Ya están operativos los cerca de 5 kilómetros de la A- 68, que estaban pendientes del tramo entre Gallur y Mallén. De esta manera han concluido los trabajos para desdoblar la nacional 232, una infraestructura muy demandada por los vecinos porque era un punto negro de accidentes de tráfico. Cada día unos 13.000 vehículos circularán por esa vía.

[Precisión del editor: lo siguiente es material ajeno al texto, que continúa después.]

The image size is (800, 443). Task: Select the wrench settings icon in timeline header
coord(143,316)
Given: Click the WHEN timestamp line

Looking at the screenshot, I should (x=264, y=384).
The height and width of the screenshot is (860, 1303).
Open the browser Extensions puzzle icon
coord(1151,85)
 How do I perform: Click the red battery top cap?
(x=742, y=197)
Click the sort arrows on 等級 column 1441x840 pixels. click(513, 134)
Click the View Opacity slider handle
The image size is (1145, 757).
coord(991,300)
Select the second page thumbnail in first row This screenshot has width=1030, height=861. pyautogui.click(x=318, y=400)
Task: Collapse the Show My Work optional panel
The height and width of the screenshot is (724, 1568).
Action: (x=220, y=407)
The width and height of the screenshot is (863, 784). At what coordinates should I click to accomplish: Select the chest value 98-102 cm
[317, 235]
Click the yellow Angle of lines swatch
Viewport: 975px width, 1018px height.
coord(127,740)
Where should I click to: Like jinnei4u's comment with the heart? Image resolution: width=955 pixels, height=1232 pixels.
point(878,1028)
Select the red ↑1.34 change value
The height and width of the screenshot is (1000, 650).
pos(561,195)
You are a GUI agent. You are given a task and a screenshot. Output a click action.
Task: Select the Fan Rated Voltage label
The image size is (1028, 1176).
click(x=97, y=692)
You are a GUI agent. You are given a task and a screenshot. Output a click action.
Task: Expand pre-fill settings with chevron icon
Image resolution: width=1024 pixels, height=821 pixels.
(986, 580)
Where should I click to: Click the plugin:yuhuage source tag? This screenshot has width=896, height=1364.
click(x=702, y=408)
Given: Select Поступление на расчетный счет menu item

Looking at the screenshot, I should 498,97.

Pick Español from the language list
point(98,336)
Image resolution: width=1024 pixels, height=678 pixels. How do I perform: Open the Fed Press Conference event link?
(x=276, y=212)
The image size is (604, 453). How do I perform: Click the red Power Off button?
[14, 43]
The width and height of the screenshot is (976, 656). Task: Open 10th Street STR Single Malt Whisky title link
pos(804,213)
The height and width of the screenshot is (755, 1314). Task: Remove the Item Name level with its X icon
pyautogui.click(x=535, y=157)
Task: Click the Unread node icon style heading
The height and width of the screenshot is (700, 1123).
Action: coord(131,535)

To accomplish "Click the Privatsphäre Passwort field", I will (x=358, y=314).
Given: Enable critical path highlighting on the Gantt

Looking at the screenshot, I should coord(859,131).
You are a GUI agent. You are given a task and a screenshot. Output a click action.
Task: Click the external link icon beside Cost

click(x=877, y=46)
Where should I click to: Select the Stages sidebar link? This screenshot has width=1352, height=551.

Los trabajos de ejecución se han extendido durante ocho años, el doble de lo previsto inicialmente. Sin embargo, desde el Ayuntamiento de Mallén señalan que hay problemas de visibilidad en los accesos al municipio desde la nueva autovía. Su alcalde, Rubén Marco, pide al Ministerio que subsanen cuanto antes esas deficiencias en uno de los ramales.
El nuevo tramo de autovía se construye aprovechando el trazado de la carretera N- 232 actual. Por ello, ha sido necesario elevar el nivel de la calzada para adaptarse a los pasos transversales existentes que se han ampliado o reemplazado para cumplir con los estándares actuales de diseño. La sección transversal está constituida por dos calzadas con dos carriles por sentido de 3,50 m, arcén exterior de 2,50 m e interior de 1,5 m.
Este nuevo tramo engloba los enlaces de Mallén y de Cortes, además de tres vías de servicio, permitiendo la conexión de la autovía con estos dos municipios y sus polígonos industriales, así como con la red de carreteras provincial que conecta los municipios de la comarca Campo de Borja.